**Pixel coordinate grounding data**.
=== Section Start ===

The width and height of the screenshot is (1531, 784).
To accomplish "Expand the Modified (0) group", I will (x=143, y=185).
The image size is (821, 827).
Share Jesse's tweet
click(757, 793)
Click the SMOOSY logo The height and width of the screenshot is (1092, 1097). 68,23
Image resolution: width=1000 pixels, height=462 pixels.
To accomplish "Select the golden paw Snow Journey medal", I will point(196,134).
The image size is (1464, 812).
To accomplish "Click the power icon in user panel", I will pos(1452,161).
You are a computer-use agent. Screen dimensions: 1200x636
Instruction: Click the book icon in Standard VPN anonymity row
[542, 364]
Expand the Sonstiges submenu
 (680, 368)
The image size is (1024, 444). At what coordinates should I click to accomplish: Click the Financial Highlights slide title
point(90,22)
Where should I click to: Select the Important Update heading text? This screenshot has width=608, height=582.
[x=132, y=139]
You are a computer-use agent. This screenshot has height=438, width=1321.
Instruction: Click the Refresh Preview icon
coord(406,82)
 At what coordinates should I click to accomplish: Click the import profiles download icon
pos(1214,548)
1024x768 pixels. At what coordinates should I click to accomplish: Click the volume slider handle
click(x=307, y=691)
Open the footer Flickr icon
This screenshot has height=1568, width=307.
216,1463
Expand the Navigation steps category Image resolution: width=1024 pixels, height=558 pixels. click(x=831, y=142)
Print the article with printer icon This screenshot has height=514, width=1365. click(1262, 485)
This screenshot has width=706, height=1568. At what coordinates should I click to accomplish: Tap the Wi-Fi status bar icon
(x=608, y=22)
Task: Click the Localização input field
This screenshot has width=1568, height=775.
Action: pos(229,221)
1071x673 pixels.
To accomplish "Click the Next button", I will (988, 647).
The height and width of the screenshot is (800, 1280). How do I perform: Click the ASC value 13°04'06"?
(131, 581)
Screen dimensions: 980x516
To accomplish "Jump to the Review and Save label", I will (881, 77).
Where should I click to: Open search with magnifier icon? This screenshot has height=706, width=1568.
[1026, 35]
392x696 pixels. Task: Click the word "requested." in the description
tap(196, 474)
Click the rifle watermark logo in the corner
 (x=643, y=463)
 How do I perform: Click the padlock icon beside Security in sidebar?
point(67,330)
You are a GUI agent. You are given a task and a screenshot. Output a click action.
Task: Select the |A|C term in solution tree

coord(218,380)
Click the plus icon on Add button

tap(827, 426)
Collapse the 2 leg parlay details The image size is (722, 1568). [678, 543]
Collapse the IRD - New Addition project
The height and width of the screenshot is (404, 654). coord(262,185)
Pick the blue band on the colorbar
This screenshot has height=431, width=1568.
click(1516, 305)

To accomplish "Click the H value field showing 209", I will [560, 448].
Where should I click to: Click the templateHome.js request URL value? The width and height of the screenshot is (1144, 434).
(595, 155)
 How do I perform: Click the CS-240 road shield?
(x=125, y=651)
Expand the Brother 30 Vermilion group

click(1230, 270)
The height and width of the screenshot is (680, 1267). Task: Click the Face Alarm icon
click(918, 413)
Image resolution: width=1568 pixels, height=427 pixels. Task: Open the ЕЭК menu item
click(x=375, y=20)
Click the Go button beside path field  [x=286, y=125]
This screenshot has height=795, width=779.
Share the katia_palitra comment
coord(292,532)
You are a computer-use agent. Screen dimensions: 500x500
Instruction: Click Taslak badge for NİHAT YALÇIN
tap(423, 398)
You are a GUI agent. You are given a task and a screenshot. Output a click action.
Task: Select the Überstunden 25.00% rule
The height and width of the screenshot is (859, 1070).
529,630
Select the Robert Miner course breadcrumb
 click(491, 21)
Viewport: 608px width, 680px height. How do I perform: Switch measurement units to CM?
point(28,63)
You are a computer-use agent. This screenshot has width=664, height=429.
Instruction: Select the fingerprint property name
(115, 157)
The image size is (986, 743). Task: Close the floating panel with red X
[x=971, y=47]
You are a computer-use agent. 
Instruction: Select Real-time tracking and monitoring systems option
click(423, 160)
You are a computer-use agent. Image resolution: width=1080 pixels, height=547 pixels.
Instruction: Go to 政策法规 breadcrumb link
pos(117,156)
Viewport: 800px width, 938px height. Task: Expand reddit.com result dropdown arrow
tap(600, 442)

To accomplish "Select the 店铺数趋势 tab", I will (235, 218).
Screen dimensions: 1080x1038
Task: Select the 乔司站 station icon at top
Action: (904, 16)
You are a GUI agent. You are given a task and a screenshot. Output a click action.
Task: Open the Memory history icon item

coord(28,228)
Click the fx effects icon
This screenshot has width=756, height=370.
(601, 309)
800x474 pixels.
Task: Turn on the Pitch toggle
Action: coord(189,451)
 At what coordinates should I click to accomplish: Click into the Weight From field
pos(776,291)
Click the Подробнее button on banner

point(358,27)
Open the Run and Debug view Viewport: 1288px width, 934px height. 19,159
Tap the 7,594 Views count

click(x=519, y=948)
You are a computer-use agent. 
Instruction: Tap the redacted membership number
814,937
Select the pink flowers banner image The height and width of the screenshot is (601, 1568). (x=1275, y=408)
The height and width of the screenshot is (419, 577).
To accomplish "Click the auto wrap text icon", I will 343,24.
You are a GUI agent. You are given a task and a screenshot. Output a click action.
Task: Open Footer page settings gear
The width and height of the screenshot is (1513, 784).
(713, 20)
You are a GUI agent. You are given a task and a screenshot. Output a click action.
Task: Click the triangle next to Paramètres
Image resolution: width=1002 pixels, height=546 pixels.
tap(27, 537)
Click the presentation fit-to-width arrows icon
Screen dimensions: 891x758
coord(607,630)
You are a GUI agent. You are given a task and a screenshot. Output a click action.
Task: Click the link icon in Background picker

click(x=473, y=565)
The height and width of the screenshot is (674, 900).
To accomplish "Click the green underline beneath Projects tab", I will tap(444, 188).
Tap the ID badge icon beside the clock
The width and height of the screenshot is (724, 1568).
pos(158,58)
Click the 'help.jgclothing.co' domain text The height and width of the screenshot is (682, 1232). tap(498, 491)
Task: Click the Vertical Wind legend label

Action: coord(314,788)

=== Section End ===

**EXERCISE AIM**. So that nothing is lost, please repeat all of the entries exactly.

**ANSWER FOR THIS EXERCISE**.
The width and height of the screenshot is (1531, 784).
To accomplish "Expand the Modified (0) group", I will (x=143, y=185).
The image size is (821, 827).
Share Jesse's tweet
click(757, 793)
Click the SMOOSY logo The height and width of the screenshot is (1092, 1097). 68,23
Image resolution: width=1000 pixels, height=462 pixels.
To accomplish "Select the golden paw Snow Journey medal", I will point(196,134).
The image size is (1464, 812).
To accomplish "Click the power icon in user panel", I will pos(1452,161).
You are a computer-use agent. Screen dimensions: 1200x636
Instruction: Click the book icon in Standard VPN anonymity row
[542, 364]
Expand the Sonstiges submenu
 (680, 368)
The image size is (1024, 444). At what coordinates should I click to accomplish: Click the Financial Highlights slide title
point(90,22)
Where should I click to: Select the Important Update heading text? This screenshot has width=608, height=582.
[x=132, y=139]
You are a computer-use agent. This screenshot has height=438, width=1321.
Instruction: Click the Refresh Preview icon
coord(406,82)
 At what coordinates should I click to accomplish: Click the import profiles download icon
pos(1214,548)
1024x768 pixels. At what coordinates should I click to accomplish: Click the volume slider handle
click(x=307, y=691)
Open the footer Flickr icon
This screenshot has height=1568, width=307.
216,1463
Expand the Navigation steps category Image resolution: width=1024 pixels, height=558 pixels. click(x=831, y=142)
Print the article with printer icon This screenshot has height=514, width=1365. click(1262, 485)
This screenshot has width=706, height=1568. At what coordinates should I click to accomplish: Tap the Wi-Fi status bar icon
(x=608, y=22)
Task: Click the Localização input field
This screenshot has width=1568, height=775.
Action: pos(229,221)
1071x673 pixels.
To accomplish "Click the Next button", I will (988, 647).
The height and width of the screenshot is (800, 1280). How do I perform: Click the ASC value 13°04'06"?
(131, 581)
Screen dimensions: 980x516
To accomplish "Jump to the Review and Save label", I will (881, 77).
Where should I click to: Open search with magnifier icon? This screenshot has height=706, width=1568.
[1026, 35]
392x696 pixels. Task: Click the word "requested." in the description
tap(196, 474)
Click the rifle watermark logo in the corner
 (x=643, y=463)
 How do I perform: Click the padlock icon beside Security in sidebar?
point(67,330)
You are a GUI agent. You are given a task and a screenshot. Output a click action.
Task: Select the |A|C term in solution tree

coord(218,380)
Click the plus icon on Add button

tap(827, 426)
Collapse the 2 leg parlay details The image size is (722, 1568). [678, 543]
Collapse the IRD - New Addition project
The height and width of the screenshot is (404, 654). coord(262,185)
Pick the blue band on the colorbar
This screenshot has height=431, width=1568.
click(1516, 305)

To accomplish "Click the H value field showing 209", I will [560, 448].
Where should I click to: Click the templateHome.js request URL value? The width and height of the screenshot is (1144, 434).
(595, 155)
 How do I perform: Click the CS-240 road shield?
(x=125, y=651)
Expand the Brother 30 Vermilion group

click(1230, 270)
The height and width of the screenshot is (680, 1267). Task: Click the Face Alarm icon
click(918, 413)
Image resolution: width=1568 pixels, height=427 pixels. Task: Open the ЕЭК menu item
click(x=375, y=20)
Click the Go button beside path field  [x=286, y=125]
This screenshot has height=795, width=779.
Share the katia_palitra comment
coord(292,532)
You are a computer-use agent. Screen dimensions: 500x500
Instruction: Click Taslak badge for NİHAT YALÇIN
tap(423, 398)
You are a GUI agent. You are given a task and a screenshot. Output a click action.
Task: Select the Überstunden 25.00% rule
The height and width of the screenshot is (859, 1070).
529,630
Select the Robert Miner course breadcrumb
 click(491, 21)
Viewport: 608px width, 680px height. How do I perform: Switch measurement units to CM?
point(28,63)
You are a computer-use agent. This screenshot has width=664, height=429.
Instruction: Select the fingerprint property name
(115, 157)
The image size is (986, 743). Task: Close the floating panel with red X
[x=971, y=47]
You are a computer-use agent. 
Instruction: Select Real-time tracking and monitoring systems option
click(423, 160)
You are a computer-use agent. Image resolution: width=1080 pixels, height=547 pixels.
Instruction: Go to 政策法规 breadcrumb link
pos(117,156)
Viewport: 800px width, 938px height. Task: Expand reddit.com result dropdown arrow
tap(600, 442)

To accomplish "Select the 店铺数趋势 tab", I will (235, 218).
Screen dimensions: 1080x1038
Task: Select the 乔司站 station icon at top
Action: (904, 16)
You are a GUI agent. You are given a task and a screenshot. Output a click action.
Task: Open the Memory history icon item

coord(28,228)
Click the fx effects icon
This screenshot has width=756, height=370.
(601, 309)
800x474 pixels.
Task: Turn on the Pitch toggle
Action: coord(189,451)
 At what coordinates should I click to accomplish: Click into the Weight From field
pos(776,291)
Click the Подробнее button on banner

point(358,27)
Open the Run and Debug view Viewport: 1288px width, 934px height. 19,159
Tap the 7,594 Views count

click(x=519, y=948)
You are a computer-use agent. 
Instruction: Tap the redacted membership number
814,937
Select the pink flowers banner image The height and width of the screenshot is (601, 1568). (x=1275, y=408)
The height and width of the screenshot is (419, 577).
To accomplish "Click the auto wrap text icon", I will 343,24.
You are a GUI agent. You are given a task and a screenshot. Output a click action.
Task: Open Footer page settings gear
The width and height of the screenshot is (1513, 784).
(713, 20)
You are a GUI agent. You are given a task and a screenshot. Output a click action.
Task: Click the triangle next to Paramètres
Image resolution: width=1002 pixels, height=546 pixels.
tap(27, 537)
Click the presentation fit-to-width arrows icon
Screen dimensions: 891x758
coord(607,630)
You are a GUI agent. You are given a task and a screenshot. Output a click action.
Task: Click the link icon in Background picker

click(x=473, y=565)
The height and width of the screenshot is (674, 900).
To accomplish "Click the green underline beneath Projects tab", I will tap(444, 188).
Tap the ID badge icon beside the clock
The width and height of the screenshot is (724, 1568).
pos(158,58)
Click the 'help.jgclothing.co' domain text The height and width of the screenshot is (682, 1232). tap(498, 491)
Task: Click the Vertical Wind legend label

Action: coord(314,788)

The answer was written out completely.